When such a deployment operates in HA mode, the application or desktop launch requests need to be routed to the appropriate Cloud Connector in the specific resource locations where the apps and desktops reside since cross-zone brokering is not available in HA mode. The AdvancedHealthCheck feature offered by StoreFront 1912 LTSR Cumulative Update 1 or later facilities such deployments as described in the following paragraph.

The StoreFront enumerates applications and desktops from Cloud Connectors in any region. The enumeration information now contains a mapping between the resource (an application or a desktop) and the resource locations where the application/desktop resides. This mapping is used to direct the user launch requests to specific resource locations. Review the configuration steps listed in the product documentation to enable the StoreFront to utilize this functionality.

Architectures involving Citrix ADC

Monitoring

The Citrix ADC appliance provides a built-in monitor, CITRIX-XD-DDC monitor, which monitors the Citrix Virtual Apps and Desktop Delivery Controller servers. In the context of Citrix Virtual Apps and Desktops service, the Cloud Connectors are equivalent to the Delivery Controller servers. The monitor sends a probe to the configured controller/connector servers in the form of an XML message. If the server responds to the probe with the identity of the farm, the probe is considered to be successful and the server’s status is marked as UP. If the response does not have a success code or the identity of the server farm is not present in the response, the probe is considered to be a failure and the server’s status is marked as DOWN.

More information about the CITRIX-XD-DDC monitor is available in Citrix ADC documentation.

Citrix ADC for resource locations publishing different apps/desktops

For architectures involving Citrix ADC with resource locations publishing different apps and desktops, the following configurations need to be performed.

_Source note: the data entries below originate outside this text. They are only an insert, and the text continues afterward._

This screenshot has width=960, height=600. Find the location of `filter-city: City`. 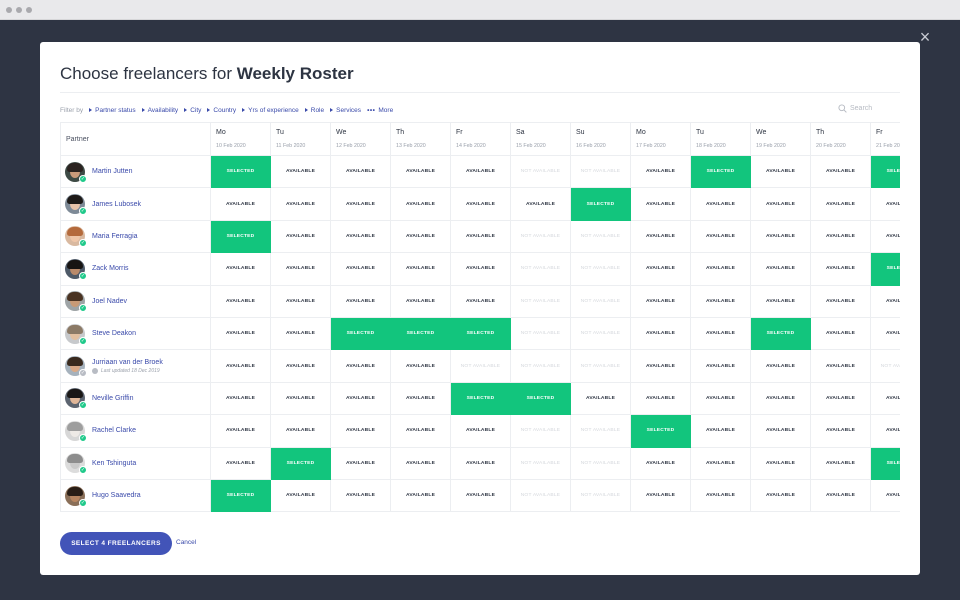

filter-city: City is located at coordinates (192, 110). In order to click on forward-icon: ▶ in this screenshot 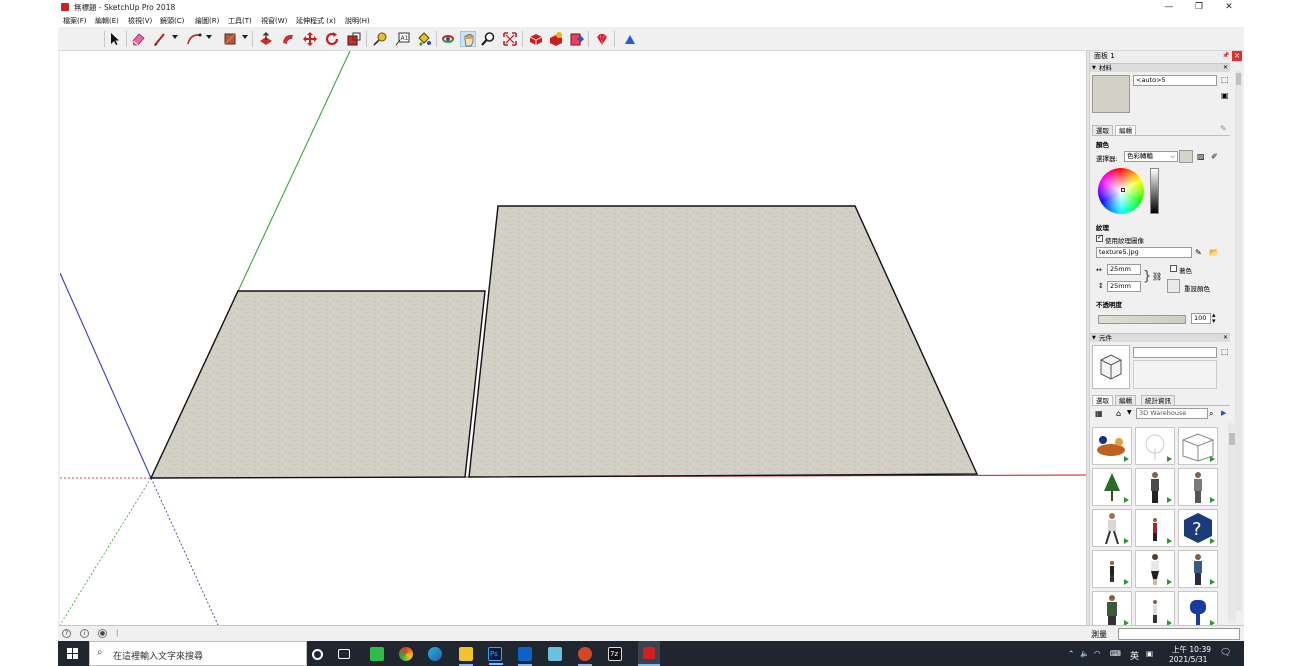, I will do `click(1224, 413)`.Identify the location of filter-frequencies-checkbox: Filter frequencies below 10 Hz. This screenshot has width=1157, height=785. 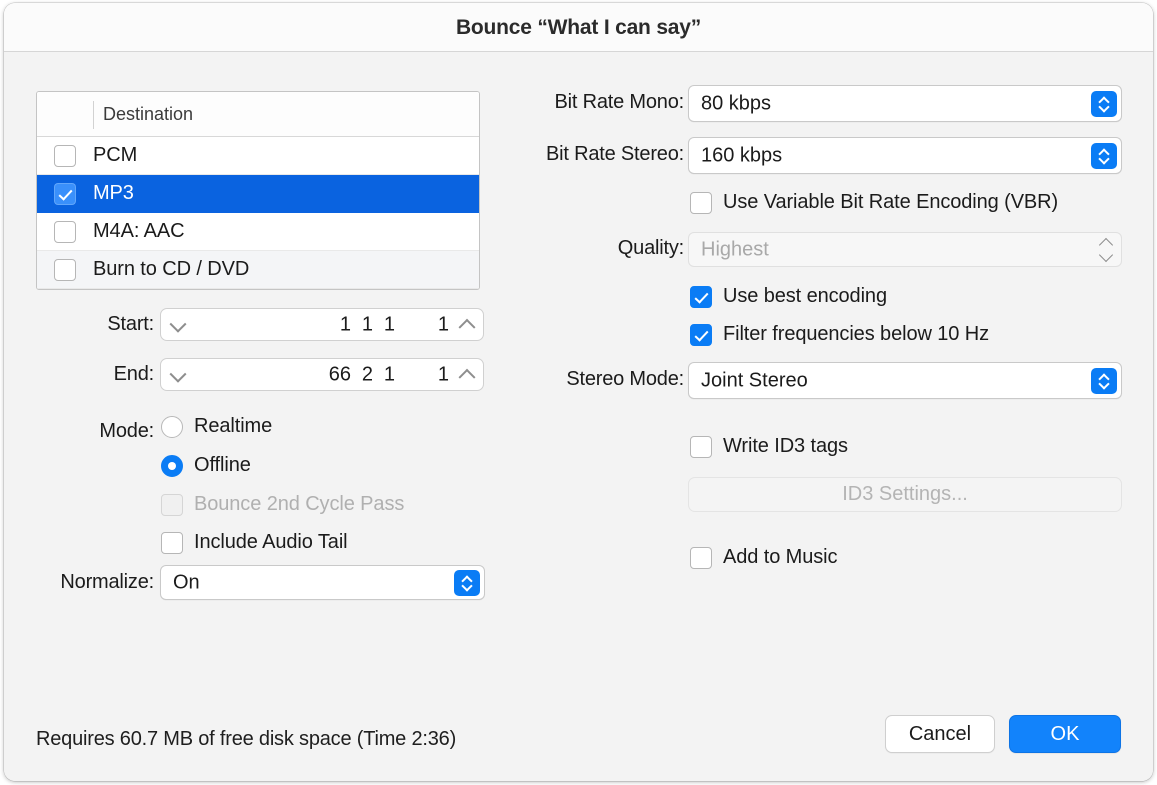
(840, 334).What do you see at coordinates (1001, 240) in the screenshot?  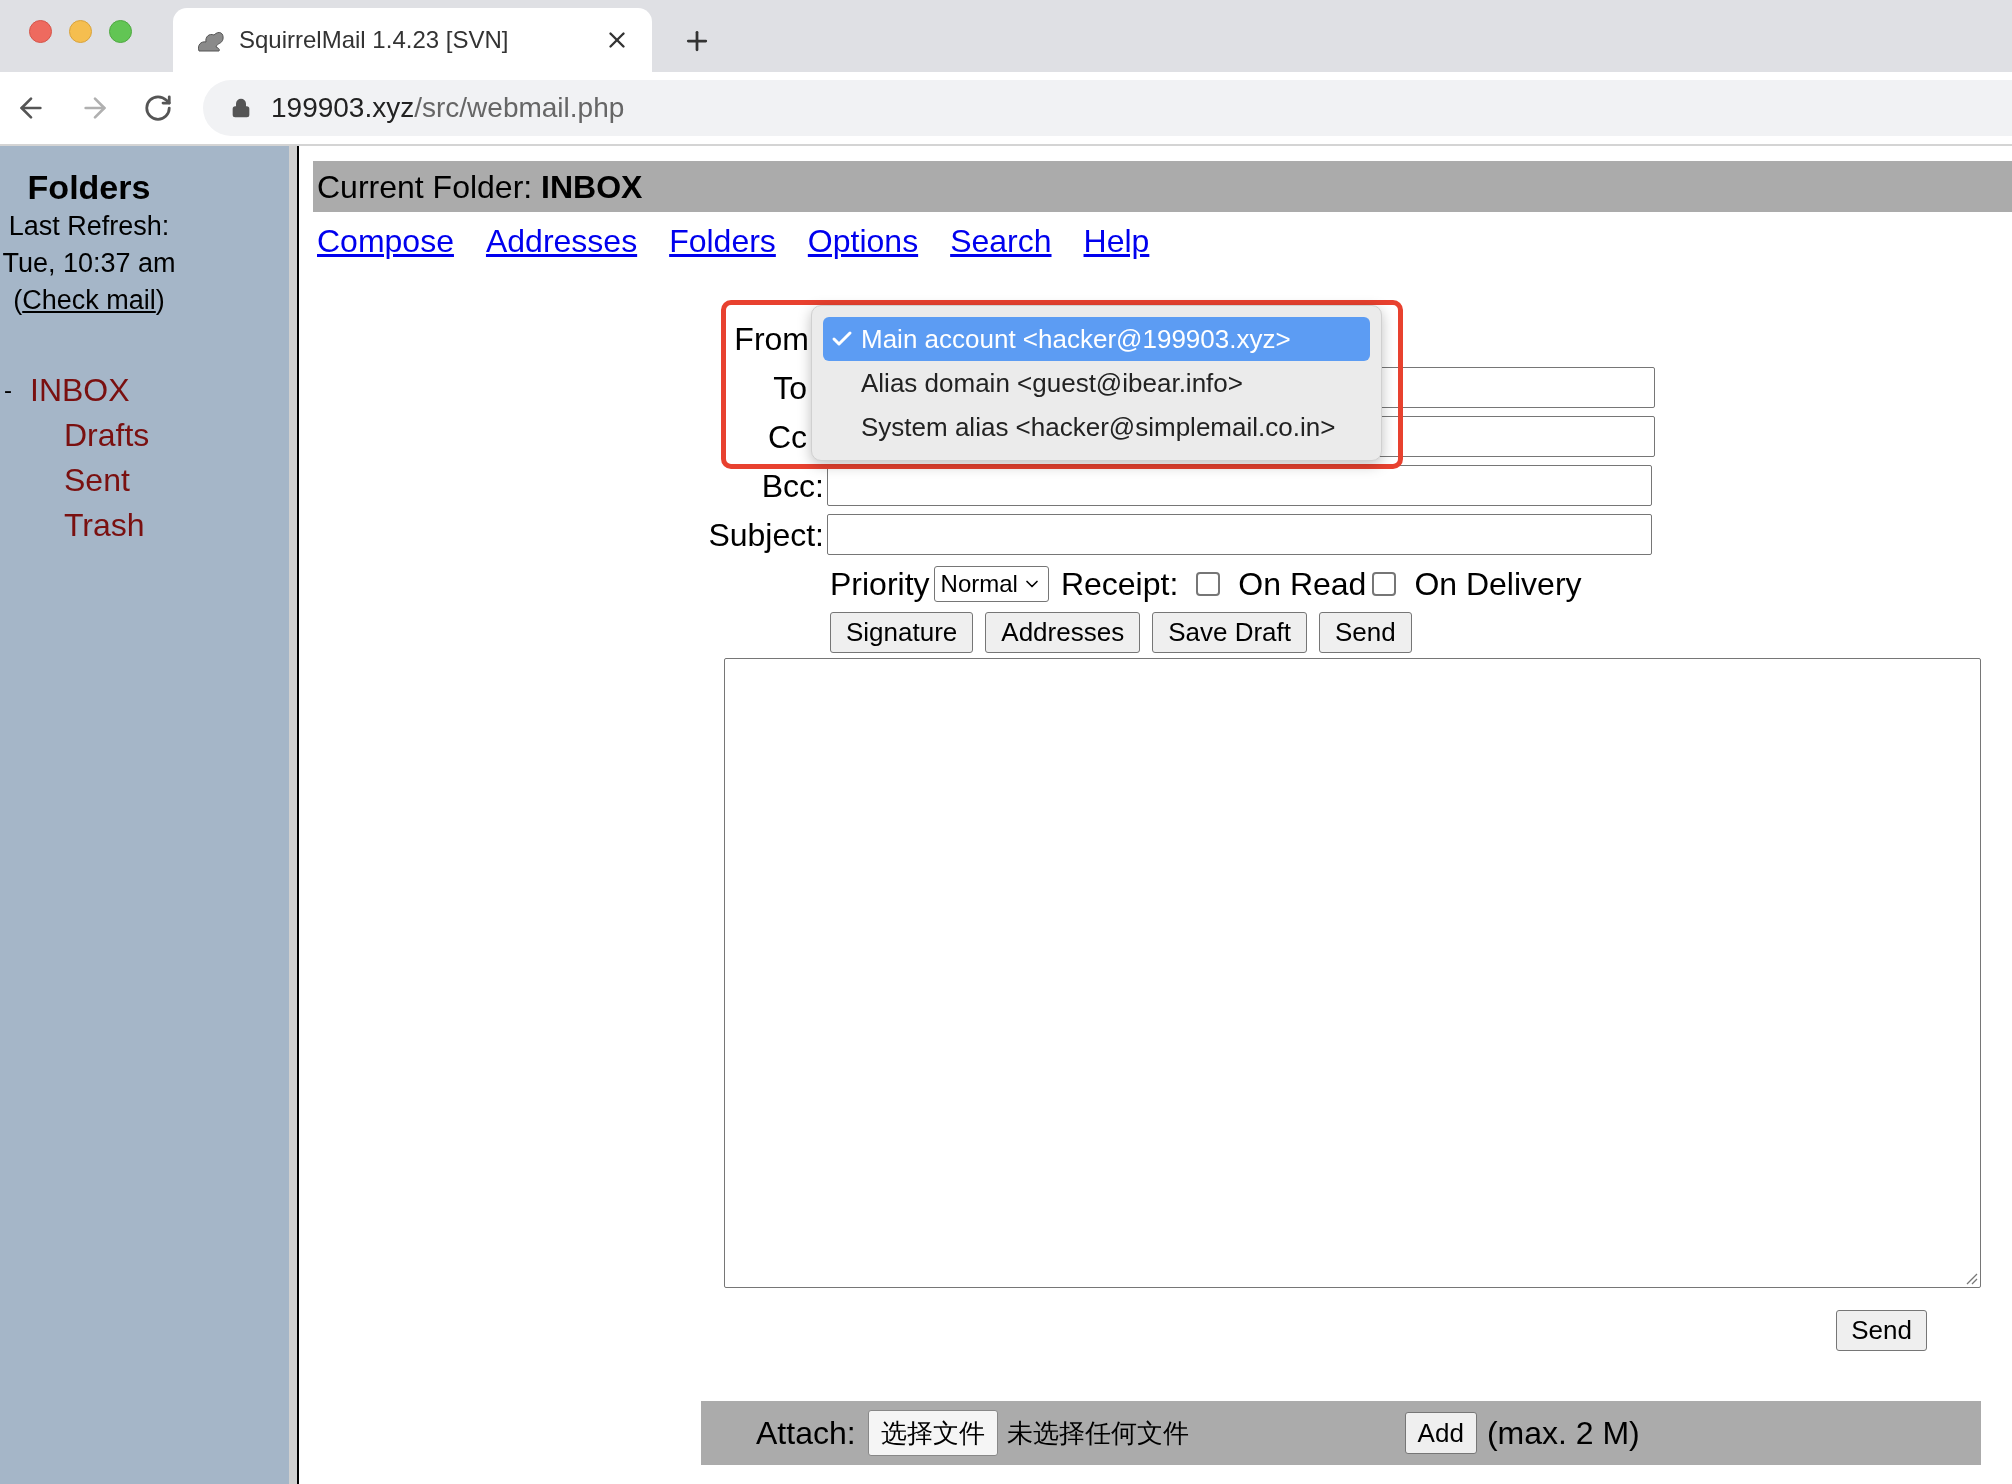 I see `nav-link: Search` at bounding box center [1001, 240].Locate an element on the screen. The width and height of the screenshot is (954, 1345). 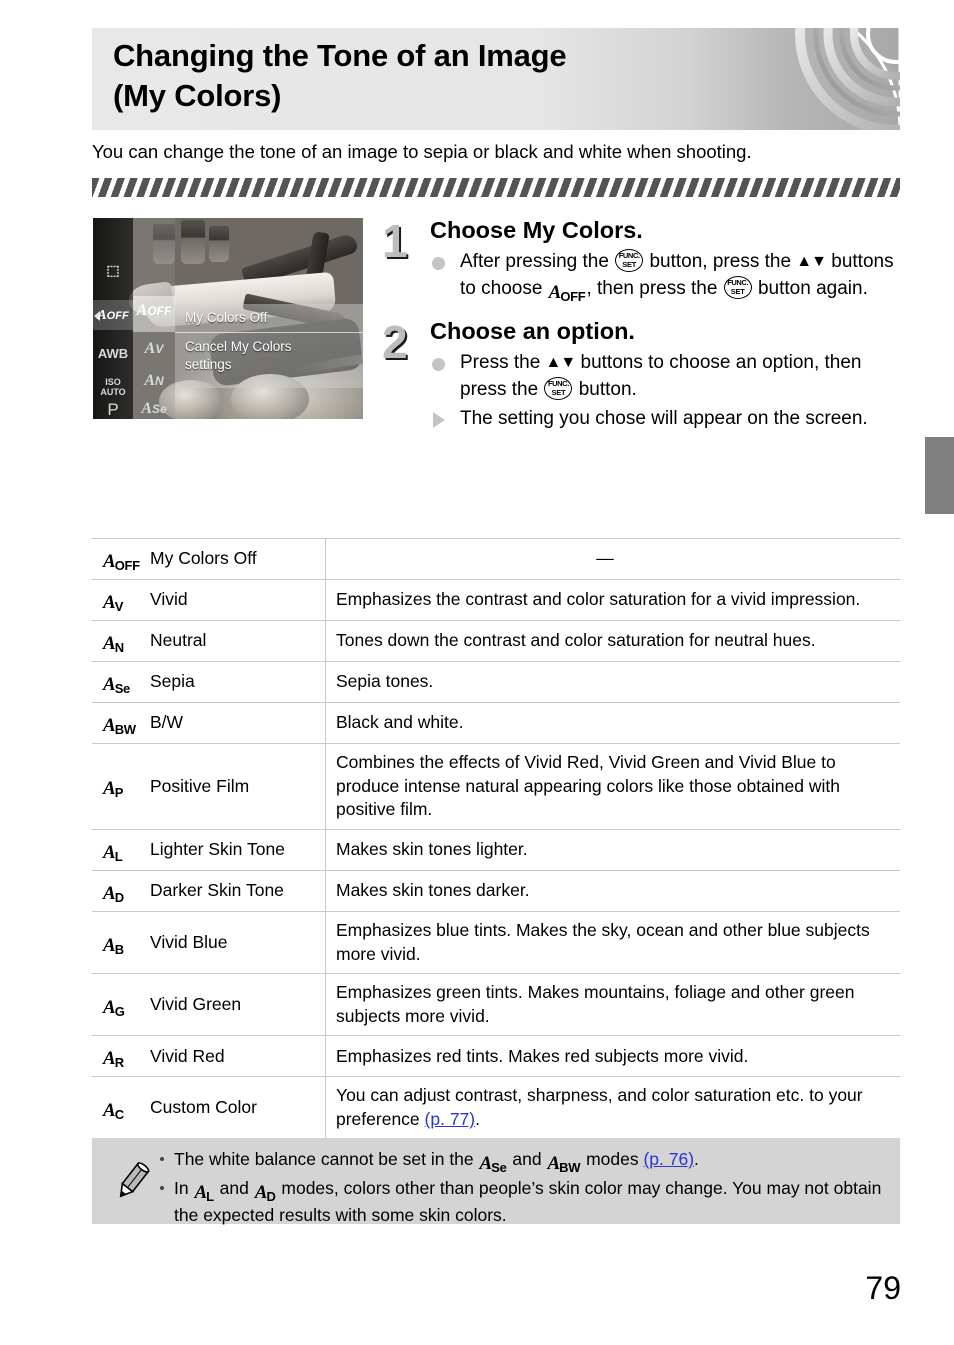
option-my-colors-off-icon: AOFF is located at coordinates (154, 310).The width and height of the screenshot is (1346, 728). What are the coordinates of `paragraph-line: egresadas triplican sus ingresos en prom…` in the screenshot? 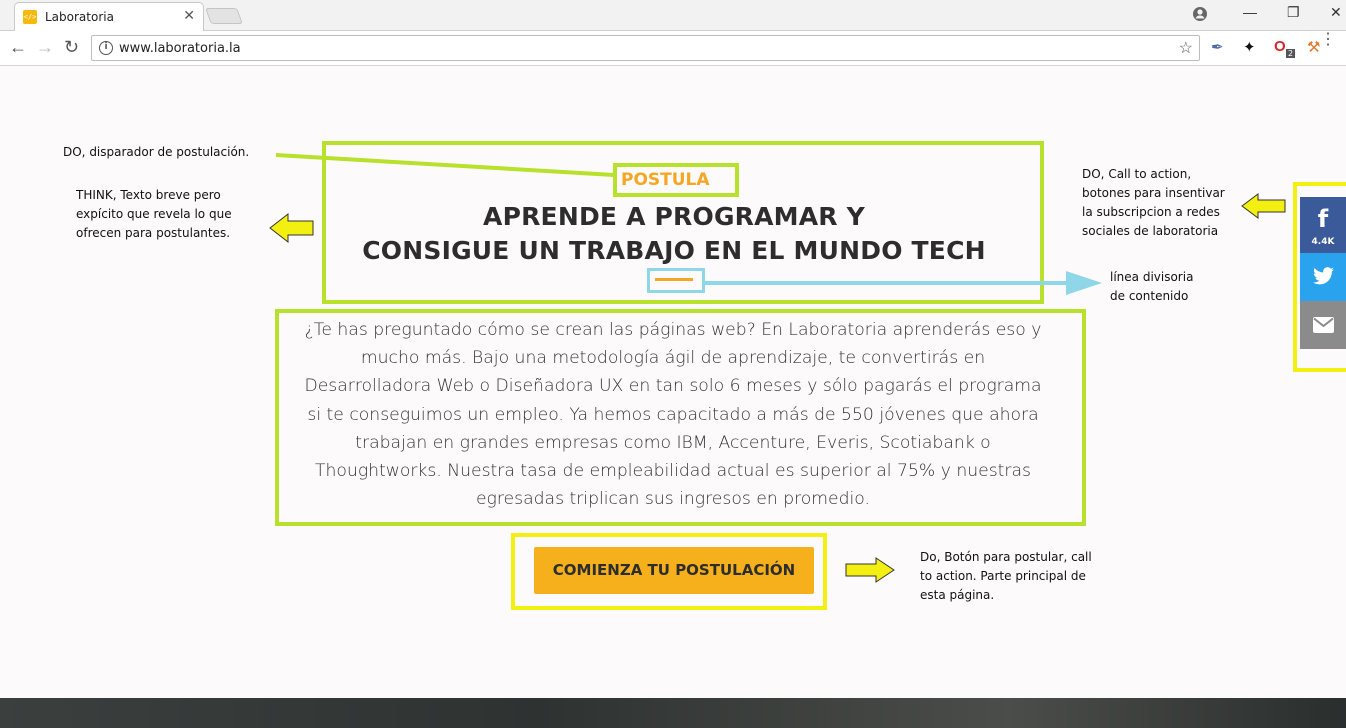 It's located at (672, 500).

  • Aggregate the Cloud Connectors in each resource location to a unique VIP in the ADC load balancer.
  • Enable the StoreFront AdvancedHealthCheck feature as described here.
  • Map each zone / resource location to an ADC Virtual IP (VIP)
  • Add all ADC VIPs as Delivery Controllers to the StoreFront.
  • Set up the ADC load balancer to monitor the Cloud Connectors in each resource location via the CITRIX-XD-DDC monitor.

Citrix Virtual Apps and Desktops - Normal Operations

Figure 6: Deployment with multiple Resource Locations and Citrix ADC

Pooled Desktop VDA Workload Considerations

When a user logs off a pooled desktop VDA, the VDA’s image is reset to remove any user specific data on the VDA. When a site is running in HA mode, the reset operation is not available. And hence when a user logs off from a pooled desktop VDA, the machine is placed into maintenance mode. This reset prevents a tainted image being made available to another user.

Depending on the security needs for an implementation, this behavior can be modified by applying a site-wide and a per-delivery-group update. More information about how to override the default behavior is available in the product documentation.

For pooled desktop VDA workloads running on VMware vSphere and Citrix Hypervisor, a new feature which introduces support for power operations during HA mode is available as early preview. This feature adds the capability to reset images even when a site is functioning in HA mode. Read more about the preview offering here.

Testing Local Host Cache

Local Host Cache is designed to work without any user intervention - - it is fully autonomous. You can however verify that all the Cloud Connectors are correctly synced and ready to take over. The following steps are recommended:

  • As described in the earlier sections, every connector performs synchronization of site configuration independently. The results of the sync are available in the Event Viewer. Refer to the Event Logs section of the product documentation for details of the events.
  • An outage can be simulated to test the Local Host Cache solution in an environment. Guidance on how to Force an outage is available in the product documentation. When forcing an outage, take special care to set all the connectors in a resource location to the forced outage mode.